Should You or Shouldn’t You? Evaluating a Request for a Sustainability Attestation

More and more companies are caring about things beyond their profits. Small businesses are spending time making sure they’re protecting the environment, supporting social justice issues, and creating a positive impact in their community. If your clients approach you to do a study on their sustainability, here’s a few things to keep in mind.

Make the Scope Clear

The idea of a sustainability audit is somewhat vague. What does this mean? There’s a number of different ways your client can be sustainable. The first thing you want to do is check with your client about the scope of the attestation. To do this, discuss the purpose of the findings report. If your client is looking to secure government grants that require specific metrics, the attestation is well-defined. If your client wants to see how its business is doing and compare its practices to industry standards, there’s a bit more work for you to do. Before you consider making an attestation of your client’s sustainability, know why it needs this information.

Are You a Subject Matter Expert?

Again, there are different meanings behind the idea of being sustainable. Your client could be striving to become more economically sustainable by making sure its market presence, product demand, and other outside forces won’t end up putting it out of business. It could also want to be more mindful of the materials it’s using and energy it’s consuming, and how it’s getting rid of waste. Other topics of sustainability could include health and safety measures, nondiscriminatory practices, or product safety.

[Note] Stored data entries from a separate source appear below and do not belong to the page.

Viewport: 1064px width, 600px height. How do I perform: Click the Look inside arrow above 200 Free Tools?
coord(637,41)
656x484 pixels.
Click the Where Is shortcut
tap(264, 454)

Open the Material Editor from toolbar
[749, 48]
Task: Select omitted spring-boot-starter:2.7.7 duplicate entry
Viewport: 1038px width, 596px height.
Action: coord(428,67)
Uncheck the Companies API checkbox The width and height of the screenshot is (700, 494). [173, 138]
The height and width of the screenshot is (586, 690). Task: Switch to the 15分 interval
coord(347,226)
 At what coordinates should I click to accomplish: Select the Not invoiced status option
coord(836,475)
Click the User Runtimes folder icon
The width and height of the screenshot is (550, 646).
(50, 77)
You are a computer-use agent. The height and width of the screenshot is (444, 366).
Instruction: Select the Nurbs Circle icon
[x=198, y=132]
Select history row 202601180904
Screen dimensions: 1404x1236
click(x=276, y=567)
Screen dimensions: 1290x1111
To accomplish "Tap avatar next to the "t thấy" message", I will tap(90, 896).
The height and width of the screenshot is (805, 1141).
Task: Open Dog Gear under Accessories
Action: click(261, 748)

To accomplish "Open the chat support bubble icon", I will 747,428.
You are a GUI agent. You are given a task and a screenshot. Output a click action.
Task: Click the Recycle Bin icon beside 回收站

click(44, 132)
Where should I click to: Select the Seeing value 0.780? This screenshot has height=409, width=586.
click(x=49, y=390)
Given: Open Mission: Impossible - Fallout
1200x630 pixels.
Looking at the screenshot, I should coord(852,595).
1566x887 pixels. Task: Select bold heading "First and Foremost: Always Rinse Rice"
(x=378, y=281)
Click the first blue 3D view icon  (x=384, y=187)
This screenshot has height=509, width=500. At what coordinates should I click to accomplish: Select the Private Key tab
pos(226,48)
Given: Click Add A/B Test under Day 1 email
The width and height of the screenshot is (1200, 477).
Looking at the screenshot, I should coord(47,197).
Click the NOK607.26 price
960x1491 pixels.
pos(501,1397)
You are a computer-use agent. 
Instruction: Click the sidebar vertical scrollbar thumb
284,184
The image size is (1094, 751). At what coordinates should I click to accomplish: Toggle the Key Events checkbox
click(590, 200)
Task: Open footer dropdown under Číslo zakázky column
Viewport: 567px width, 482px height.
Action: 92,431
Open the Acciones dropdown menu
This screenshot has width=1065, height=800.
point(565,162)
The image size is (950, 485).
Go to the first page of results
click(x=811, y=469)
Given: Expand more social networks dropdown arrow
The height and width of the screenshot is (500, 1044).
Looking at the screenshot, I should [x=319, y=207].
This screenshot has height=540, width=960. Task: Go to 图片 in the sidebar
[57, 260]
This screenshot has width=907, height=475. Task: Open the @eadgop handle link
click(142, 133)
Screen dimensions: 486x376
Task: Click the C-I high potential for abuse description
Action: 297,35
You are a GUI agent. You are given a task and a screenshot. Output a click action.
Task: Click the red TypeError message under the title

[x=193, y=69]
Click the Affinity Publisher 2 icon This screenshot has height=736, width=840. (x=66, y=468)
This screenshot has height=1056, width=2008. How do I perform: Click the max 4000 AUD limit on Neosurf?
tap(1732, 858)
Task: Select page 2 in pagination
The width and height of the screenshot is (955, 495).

Before you agree to check out your client’s sustainability, think about what you know. As an accountant, you probably don’t have an environmental science or engineering background. Are you able to report on Canadian environmental protection acts and requirements? Do you know enough about product safety requirements? If you don’t feel comfortable reporting on these elements, it’s best to make room for experts who are more experienced in these fields. This is especially important if you’ll be the one in direct contact with regulatory or government agencies.

It’s Tough to Measure

One of the main problems you’ll come across in doing a sustainability audit is figuring out how to measure stuff. Some things, especially environmental practices, might be tough to measure with high accuracy. To get very specific measurements, technical and specialized equipment might have to be used. If you decide to go ahead with the engagement, you’ll have to decide whether to place more focus on these areas of higher risk. If your client needs specific environmental readings or safety test qualifications, make sure you know how to perform measurements, decide on your degree of risk, and communicate with your client about how it should share these results with the world.

Figuring Out What Is Material

You don’t want to spend tons of time looking at something that doesn’t matter. Before taking on an engagement to do a sustainability audit, talk with your client about what is important. Understand what management has done and is looking for. Is there a certain area that’s more significant for reporting purposes? Before starting your work, set a threshold of materiality for any numbers you’ll be calculating and comparing. Also, research if there are indicators your client wants or needs to reach, such as a certain number of products having to be tested, as this directly defines your scope.

Forming an Opinion/Presentation

If you’ve already done a financial attestation, you’re probably in good shape here. Make sure you and your client know the scope of what you’ll put together. In general, you’ll usually form an opinion in a findings report over the overall presentation of your client’s sustainability information, whether there’s consistency in its practices, the information it has presented is complete, and that its disclosures are correct. Get a sense of what your client needs in your final presentation. For example, if it plans on reporting the findings to regulatory agencies, it might need diagrams, tables of data, or other visual representations.

Uh Oh….There’s a Misstatement

It’s not the end of the world if you find a misstatement. But it’s important you understand how to communicate this to your client. You might come across four different types of mistakes, so touch base with your client on what it needs to know if any of them appear. These include:

  1. Your client misstated quantified info. For instance, it didn’t state the right emissions or didn’t include activity for a certain period of time.
  2. Your client gave a misstatement of narrative.
  3. Your client omitted information.
  4. You client didn’t include all the necessary descriptions such as methodologies, measurement methods, estimates, and assumptions when doing sustainability tests.

In all of these cases, you need to display each type of misstatement differently because they each represent a different type of mistake.

There are many different ways to do a sustainability audit. It’s up to your client to determine what it needs tested or what it wants to know. Communicate with your client about the scope of the engagement, the final product it’s looking to get, and the sort of matter it wants covered. By touching base early about the items above, you know right away whether the engagement is a good idea to accept.